Rising to the challenge

78754361Over the years I have found some fantastic ways to waste time and procrastinate and having access to a phone and iPad linked to the internet has only made things easier. I can trace my inability to concentrate on things that matter back to the school bus. When I started my A levels I used to sit next to a girl in the year above for the hour-long journey to school – and yes that was our closest secondary school. She used the time to do her A level physics revision – working through exam question after exam question in the dead time between 8am and 9am. I sat beside her looking out of the window and wishing I could be more like her. She got an A – I barely scraped a D.

Now my bus journey to work is only 15 minutes long – but I still haven’t got the hang of using dead time to my advantage, despite the technology available. Instead of using my iPad to catch up on my emails or learn Italian like the people around me, I use it to play patience. I haven’t even got the patience to see that through – clicking my way to a new game without even starting if I don’t get a decent hand on the first deal.

But now I’ve found something that can actually make use of this dead time without even trying – as of yesterday I have been spending my morning commute saving the planet by harnessing my love of mind-numbing games to help Oxford University study penguins.
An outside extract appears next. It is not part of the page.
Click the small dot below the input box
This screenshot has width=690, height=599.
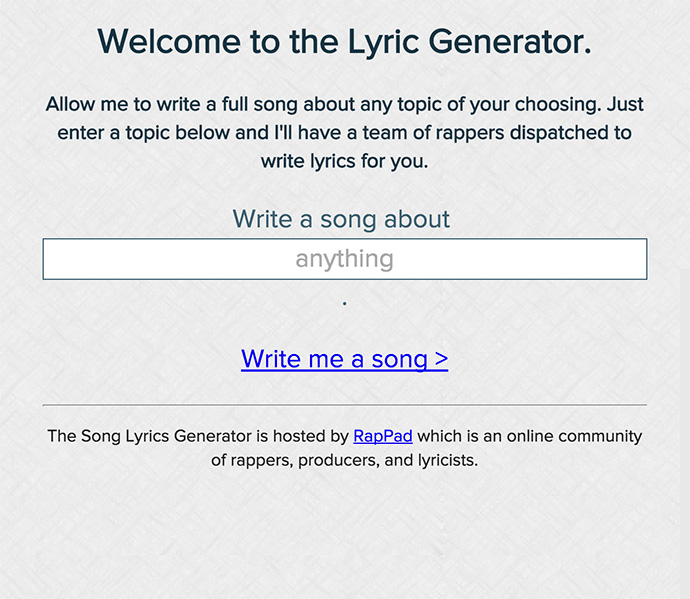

The University is recruiting thousands of armchair (or bus seat) scientists to help them to make sense of thousands of photographs of the Antarctic. All you have to do is register with the website and after a short demo, start work going through each photograph as it pings on to your screen and start identifying, with a different coloured marker, adult penguins, chicks and penguin eggs. It’s fun, amazingly addictive and surprisingly satisfying. By identifying the penguins we are all helping to build a picture of how the penguins’ population and breeding patterns are changing and trying to quantify the effect of climate change on these and other wildlife as their icy habitat continues to shrink. We are also freeing up scientists to concentrate more on the science bits. It’s one of a dozen or so similar citizen science projects – so if you don’t fancy counting penguins you can try counting stars, condors or worms.

So finally, after all these years, I can hold my head up high on the bus. It may look like I’m playing a really realistic, grown-up game of Club Penguin, but, if anyone asks, I’m just catching up on some Very Important Research on climate change for Oxford University.